### REQUEST A
In the passage about the telescope mirror impact, why did the observatory's engineers subject mirror samples to real impacts?

### PASSAGE TO READ

The most serious of the impacts occurred between May 23 and May 25 and affected the C3 segment of the 18-piece gold-plated hexagonal primary mirror, according to the statement.

All spacecraft are expected to experience and designed to withstand micrometeoroid impacts, and JWST is no different. The observatory’s engineers even subjected mirror samples to real impacts to understand how such events might affect the mission’s science.

However, the recent impact was larger than those that mission personnel had modeled or could test on the ground, according to the statement.

Despite the impact coming so early in the observatory’s tenure, NASA officials are confident that the $10 billion telescope will still perform adequately.

### REQUEST B
In the listing, rewrite only the lines starting with the line with "Task: Play the" and going on through the line with "pos(118,248)", substituting "audio icon" for "speaker icon" and leaving everything else unchanged.

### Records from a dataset
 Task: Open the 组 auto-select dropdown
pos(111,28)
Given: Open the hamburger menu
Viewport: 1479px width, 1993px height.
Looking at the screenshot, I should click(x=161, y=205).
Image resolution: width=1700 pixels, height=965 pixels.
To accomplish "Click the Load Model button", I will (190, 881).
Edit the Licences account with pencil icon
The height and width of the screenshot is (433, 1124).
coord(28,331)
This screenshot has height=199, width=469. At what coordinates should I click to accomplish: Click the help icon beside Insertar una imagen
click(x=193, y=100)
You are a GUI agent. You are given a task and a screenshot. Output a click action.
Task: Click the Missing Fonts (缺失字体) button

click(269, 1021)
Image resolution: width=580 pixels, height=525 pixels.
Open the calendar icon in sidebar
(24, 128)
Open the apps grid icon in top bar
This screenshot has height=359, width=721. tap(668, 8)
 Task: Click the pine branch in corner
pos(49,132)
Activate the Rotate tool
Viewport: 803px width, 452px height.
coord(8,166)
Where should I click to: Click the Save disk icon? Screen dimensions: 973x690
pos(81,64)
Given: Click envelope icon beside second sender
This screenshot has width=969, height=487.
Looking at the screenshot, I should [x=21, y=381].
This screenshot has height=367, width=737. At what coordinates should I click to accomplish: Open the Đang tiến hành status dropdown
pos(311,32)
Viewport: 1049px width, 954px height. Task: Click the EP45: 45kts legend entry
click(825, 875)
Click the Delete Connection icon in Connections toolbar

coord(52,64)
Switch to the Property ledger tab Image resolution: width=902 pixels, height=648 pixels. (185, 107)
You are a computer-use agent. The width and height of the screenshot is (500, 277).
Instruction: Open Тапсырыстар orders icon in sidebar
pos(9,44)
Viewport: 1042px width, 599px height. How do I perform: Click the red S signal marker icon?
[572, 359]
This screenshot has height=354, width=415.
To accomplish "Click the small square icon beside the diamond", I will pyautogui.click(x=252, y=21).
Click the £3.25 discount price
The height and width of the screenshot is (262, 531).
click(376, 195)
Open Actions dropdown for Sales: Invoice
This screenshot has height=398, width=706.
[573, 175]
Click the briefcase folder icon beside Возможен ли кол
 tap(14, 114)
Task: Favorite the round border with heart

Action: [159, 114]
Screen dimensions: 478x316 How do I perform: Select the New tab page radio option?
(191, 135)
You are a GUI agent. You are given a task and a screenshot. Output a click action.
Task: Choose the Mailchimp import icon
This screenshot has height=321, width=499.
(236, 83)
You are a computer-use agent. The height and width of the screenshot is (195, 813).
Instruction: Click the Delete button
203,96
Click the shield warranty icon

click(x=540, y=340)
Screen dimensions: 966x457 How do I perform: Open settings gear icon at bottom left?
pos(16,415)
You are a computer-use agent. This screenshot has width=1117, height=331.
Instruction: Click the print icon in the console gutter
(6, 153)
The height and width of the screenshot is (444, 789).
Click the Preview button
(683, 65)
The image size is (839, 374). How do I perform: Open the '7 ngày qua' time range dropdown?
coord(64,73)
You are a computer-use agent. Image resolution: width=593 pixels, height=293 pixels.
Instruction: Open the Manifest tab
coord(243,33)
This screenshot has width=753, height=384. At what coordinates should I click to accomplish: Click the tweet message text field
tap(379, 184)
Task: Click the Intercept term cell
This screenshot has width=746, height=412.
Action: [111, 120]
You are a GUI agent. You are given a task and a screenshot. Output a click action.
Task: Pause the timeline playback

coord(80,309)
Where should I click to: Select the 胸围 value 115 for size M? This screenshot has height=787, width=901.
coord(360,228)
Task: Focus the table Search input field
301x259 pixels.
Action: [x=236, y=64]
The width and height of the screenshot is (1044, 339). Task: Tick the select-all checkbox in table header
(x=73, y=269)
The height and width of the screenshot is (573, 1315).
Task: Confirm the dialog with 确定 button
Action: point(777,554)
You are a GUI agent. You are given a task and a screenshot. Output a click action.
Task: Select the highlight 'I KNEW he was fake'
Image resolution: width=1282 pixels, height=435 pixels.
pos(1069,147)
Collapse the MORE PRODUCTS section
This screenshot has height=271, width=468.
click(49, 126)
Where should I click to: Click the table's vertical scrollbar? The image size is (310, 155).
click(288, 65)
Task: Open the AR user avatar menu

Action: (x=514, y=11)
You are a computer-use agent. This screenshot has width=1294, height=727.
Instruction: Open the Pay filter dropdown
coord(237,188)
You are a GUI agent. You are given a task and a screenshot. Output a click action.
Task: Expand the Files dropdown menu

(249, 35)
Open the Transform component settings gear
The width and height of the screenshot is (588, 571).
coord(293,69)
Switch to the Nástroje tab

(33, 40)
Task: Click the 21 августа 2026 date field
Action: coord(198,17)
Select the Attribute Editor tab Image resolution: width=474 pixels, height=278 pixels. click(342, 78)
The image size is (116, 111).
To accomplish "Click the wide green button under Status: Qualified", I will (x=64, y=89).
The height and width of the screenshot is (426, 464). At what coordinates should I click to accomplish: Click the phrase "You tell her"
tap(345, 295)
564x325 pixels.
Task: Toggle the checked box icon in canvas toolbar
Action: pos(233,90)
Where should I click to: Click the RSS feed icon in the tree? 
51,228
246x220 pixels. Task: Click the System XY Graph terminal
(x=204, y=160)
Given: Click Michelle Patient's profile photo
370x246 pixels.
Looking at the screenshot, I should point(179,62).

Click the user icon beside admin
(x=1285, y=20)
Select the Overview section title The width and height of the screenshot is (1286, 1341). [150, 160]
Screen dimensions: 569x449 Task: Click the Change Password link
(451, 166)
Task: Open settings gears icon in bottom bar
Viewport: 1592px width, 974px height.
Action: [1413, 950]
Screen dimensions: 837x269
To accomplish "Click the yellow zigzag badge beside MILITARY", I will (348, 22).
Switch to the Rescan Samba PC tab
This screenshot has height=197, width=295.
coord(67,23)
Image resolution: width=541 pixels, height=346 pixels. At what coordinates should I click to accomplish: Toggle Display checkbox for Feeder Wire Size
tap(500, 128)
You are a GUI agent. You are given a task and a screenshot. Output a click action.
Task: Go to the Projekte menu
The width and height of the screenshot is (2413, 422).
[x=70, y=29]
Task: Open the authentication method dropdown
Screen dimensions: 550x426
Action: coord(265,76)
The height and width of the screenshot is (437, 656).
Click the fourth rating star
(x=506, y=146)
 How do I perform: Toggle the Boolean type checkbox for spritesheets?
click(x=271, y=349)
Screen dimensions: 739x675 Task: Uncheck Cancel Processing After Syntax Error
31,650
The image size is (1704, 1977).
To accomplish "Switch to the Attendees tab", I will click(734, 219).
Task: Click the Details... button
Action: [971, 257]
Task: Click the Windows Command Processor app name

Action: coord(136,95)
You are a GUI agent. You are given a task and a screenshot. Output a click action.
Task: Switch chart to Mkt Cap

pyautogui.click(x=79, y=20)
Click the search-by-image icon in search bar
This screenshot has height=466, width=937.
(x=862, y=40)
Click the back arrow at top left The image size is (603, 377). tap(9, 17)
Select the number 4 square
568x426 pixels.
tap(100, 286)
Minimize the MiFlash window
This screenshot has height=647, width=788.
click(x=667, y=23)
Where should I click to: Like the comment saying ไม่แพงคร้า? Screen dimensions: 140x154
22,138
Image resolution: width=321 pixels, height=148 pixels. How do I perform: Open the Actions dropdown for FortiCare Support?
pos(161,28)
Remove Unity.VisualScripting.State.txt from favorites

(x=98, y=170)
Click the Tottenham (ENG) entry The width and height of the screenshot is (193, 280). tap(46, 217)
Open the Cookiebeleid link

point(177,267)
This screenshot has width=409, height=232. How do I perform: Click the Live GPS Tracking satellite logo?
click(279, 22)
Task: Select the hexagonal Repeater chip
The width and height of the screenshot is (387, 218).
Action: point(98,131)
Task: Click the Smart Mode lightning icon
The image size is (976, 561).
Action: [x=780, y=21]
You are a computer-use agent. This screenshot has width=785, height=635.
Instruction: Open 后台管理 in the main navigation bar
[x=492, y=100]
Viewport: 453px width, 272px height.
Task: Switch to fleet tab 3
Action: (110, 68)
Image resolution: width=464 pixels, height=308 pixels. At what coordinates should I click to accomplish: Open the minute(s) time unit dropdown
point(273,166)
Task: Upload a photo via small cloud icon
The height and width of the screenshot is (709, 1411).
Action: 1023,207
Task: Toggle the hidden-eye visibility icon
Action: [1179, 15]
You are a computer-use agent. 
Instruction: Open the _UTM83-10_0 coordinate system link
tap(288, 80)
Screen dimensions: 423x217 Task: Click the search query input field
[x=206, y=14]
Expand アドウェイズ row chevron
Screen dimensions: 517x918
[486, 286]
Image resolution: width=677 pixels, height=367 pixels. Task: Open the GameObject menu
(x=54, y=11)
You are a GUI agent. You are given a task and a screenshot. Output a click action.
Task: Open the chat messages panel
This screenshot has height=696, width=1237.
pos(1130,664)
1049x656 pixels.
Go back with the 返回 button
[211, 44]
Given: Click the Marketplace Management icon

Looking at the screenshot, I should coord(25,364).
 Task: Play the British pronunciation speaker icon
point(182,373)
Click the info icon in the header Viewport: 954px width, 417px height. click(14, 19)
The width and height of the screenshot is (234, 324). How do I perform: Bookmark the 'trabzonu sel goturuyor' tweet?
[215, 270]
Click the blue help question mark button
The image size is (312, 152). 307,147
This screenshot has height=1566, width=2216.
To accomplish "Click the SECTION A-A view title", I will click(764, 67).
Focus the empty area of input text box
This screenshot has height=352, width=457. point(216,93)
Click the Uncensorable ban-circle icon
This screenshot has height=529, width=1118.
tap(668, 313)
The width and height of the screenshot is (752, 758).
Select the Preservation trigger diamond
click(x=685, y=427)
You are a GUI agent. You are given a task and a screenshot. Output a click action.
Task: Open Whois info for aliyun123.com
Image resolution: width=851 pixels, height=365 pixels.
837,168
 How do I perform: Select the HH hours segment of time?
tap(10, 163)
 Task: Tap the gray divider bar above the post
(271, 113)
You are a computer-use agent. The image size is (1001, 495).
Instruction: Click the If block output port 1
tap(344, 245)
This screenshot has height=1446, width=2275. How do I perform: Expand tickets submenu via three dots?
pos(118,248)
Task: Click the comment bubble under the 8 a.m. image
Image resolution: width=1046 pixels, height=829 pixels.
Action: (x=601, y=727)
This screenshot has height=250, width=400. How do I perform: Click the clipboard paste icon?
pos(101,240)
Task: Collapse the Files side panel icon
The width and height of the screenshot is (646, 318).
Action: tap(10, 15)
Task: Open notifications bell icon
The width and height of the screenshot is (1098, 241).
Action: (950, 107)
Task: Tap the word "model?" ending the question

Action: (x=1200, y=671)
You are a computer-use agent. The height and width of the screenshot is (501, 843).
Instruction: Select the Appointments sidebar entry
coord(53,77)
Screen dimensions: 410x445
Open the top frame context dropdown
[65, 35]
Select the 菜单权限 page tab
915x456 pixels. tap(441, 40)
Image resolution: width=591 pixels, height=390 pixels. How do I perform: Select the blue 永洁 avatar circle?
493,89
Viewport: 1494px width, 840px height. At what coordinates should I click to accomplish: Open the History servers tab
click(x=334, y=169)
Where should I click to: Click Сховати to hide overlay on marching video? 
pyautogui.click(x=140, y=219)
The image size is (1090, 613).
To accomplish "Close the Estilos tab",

### FULL SOLUTION A
They did it to understand how micrometeoroid impacts might affect the mission's science.

### FULL SOLUTION B
 Task: Play the British pronunciation audio icon
point(182,373)
Click the info icon in the header Viewport: 954px width, 417px height. click(14, 19)
The width and height of the screenshot is (234, 324). How do I perform: Bookmark the 'trabzonu sel goturuyor' tweet?
[215, 270]
Click the blue help question mark button
The image size is (312, 152). 307,147
This screenshot has height=1566, width=2216.
To accomplish "Click the SECTION A-A view title", I will click(764, 67).
Focus the empty area of input text box
This screenshot has height=352, width=457. point(216,93)
Click the Uncensorable ban-circle icon
This screenshot has height=529, width=1118.
tap(668, 313)
The width and height of the screenshot is (752, 758).
Select the Preservation trigger diamond
click(x=685, y=427)
You are a GUI agent. You are given a task and a screenshot. Output a click action.
Task: Open Whois info for aliyun123.com
Image resolution: width=851 pixels, height=365 pixels.
837,168
 How do I perform: Select the HH hours segment of time?
tap(10, 163)
 Task: Tap the gray divider bar above the post
(271, 113)
You are a computer-use agent. The image size is (1001, 495).
Instruction: Click the If block output port 1
tap(344, 245)
This screenshot has height=1446, width=2275. How do I perform: Expand tickets submenu via three dots?
pos(118,248)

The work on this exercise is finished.